MuST on current network
------------------------------
This function is similar to :ref:`MuST<Run MuST function>` from :ref:`Disease module identification function` but can be run on any custom PPI network loaded in Cytoscape.
For more about the theory behind MuST, see the algorithms section :ref:`MuST methods`.

**Starting point:**
A selection of proteins / genes (seeds) in the current network.

**Options**:

* **Algorithm settings**:
   * **Return multiple Steiner trees**: the solutions to the Steiner tree problem are usually non-unique and computing several Steiner trees increases the stability of the extracted mechanism.
   * **The number of Steiner trees**: the number of Steiner trees to be returned.
   * **Max number of iterations**: the maximum number of iterations that the algorithm runs to find dissimilar Steiner trees of the selected number.
   * **Penalize hub nodes**: Penalize high degree nodes by incorporating the degree of neighboring nodes as edge weights.
   * **Hub penalty**: Penalty parameter for hubs. Sets edge weight to *(1 - hub_penalty) * AveDeg(G) + (hub_penalty / 2) * (Deg(source) + Deg(target))*
* **Result network**:
   * **Use custom name for the result network**: Select, if you would like to use your own name for the result network, otherwise a default name based on the selected algorithm parameters will be assigned
   * **Name of the result network**: Enter the name you would like to have assigned to the result network

**Returns**:
A new network containing all trees found by MuST, including the starting seeds and the connector nodes.
The number of different Steiner trees nodes participate in are returned as node attribute (``#participation``) in the node table of the created network.
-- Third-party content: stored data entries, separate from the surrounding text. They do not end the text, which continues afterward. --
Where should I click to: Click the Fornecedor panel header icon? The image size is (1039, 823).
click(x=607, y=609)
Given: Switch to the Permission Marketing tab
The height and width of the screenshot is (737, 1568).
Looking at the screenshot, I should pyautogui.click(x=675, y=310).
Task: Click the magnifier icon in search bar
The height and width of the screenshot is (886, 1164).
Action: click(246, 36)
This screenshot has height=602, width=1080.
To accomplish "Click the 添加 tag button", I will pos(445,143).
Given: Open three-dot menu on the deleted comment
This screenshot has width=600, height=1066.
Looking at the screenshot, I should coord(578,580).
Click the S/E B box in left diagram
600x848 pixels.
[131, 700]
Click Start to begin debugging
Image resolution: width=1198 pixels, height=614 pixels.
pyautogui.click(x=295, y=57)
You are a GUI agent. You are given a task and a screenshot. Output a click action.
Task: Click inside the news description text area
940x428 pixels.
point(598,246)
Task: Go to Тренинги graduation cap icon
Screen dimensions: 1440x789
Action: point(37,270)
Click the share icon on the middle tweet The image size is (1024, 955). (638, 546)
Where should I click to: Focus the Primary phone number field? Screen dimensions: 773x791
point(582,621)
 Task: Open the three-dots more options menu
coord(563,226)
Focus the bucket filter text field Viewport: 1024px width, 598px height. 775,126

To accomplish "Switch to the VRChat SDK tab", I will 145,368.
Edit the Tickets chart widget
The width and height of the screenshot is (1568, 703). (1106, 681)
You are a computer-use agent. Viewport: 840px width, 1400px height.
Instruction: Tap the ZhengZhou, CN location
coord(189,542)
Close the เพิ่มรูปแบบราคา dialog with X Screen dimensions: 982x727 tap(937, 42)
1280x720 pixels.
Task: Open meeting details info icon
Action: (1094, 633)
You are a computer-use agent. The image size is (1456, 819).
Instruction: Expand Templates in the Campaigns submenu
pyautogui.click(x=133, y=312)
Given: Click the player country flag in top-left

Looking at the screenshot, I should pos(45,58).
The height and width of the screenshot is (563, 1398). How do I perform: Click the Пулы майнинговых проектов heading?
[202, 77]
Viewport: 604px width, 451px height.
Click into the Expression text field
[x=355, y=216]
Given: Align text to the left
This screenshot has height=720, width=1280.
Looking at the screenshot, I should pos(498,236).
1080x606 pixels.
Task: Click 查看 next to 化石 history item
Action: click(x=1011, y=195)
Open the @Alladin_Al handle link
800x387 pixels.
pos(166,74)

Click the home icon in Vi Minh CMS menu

.. _create visual style function:

Create NeDRex visual style
----------------------------

NeDRex visual style is specifically suitable for networks generated by NeDRexAPP or imported from NeDRexDB.
However, it can also be applied to any network with a type column that contains at least one of the types Disorder, Drug, Gene, Pathway, Protein.
The attribute ``displayName`` from node table is passed for the node label.

By running this function a visual style with the following format will be created:

.. image:: ./_static/node-legend.png
    :width: 125
    :align: center


The NeDRex visual style is then added to the ``Styles`` available in Cytoscape. This visual style will be automatically applied to the newly created
networks by NeDRexAPP functions. You can also apply the style to any network created before by selecting the NeDRex style from the available styles in the corresponding tab.

.. _show result panel function:

Show NeDRex Results Panel
-----------------------------

Opens the NeDRex Results Panel. The results from previously run tasks of some functions (e.g. BiCoN or Validation) will be shown in this panel.
The NeDRex Results Panel also appears automatically after running the aforementioned tasks. Each individual result can also be deleted from this panel.
If ``BiCoN`` has been run, the result panel should look something like the following:

.. image:: ./_static/BiCoN_result_panel.png
    :align: center

After running a ``Validation`` job, the result panel should look something like the following:

.. image:: ./_static/validation_result_panel.png
    :align: center

.. _right click functions:

Right Click Functions
-----------------------

The following two functions are available via right-click context menu of nodes.

.. _open in DB function:

Open entries in the database
^^^^^^^^^^^^^^^^^^^^^^^^^^^^^^^^^^^^^^^

By right clicking on a node of interest and choosing ``NeDRex``--> ``Open Entry in Database`` a window containing the link to
the entry of the selected node in its original database opens. The databases are:

- NCBI for genes
- Monarch Initiative Explorer and OLS by EMBL-EBI for disorders (both MONDO database explorers)
- Uniprot for proteins
- DrugBank for drugs
- Reactome for pathways

.. _deselect node function:

Deselect node
^^^^^^^^^^^^^^^^^

By right clicking on a node of interest and choosing ``NeDRex``--> ``Deselect this node`` you can deselect the node.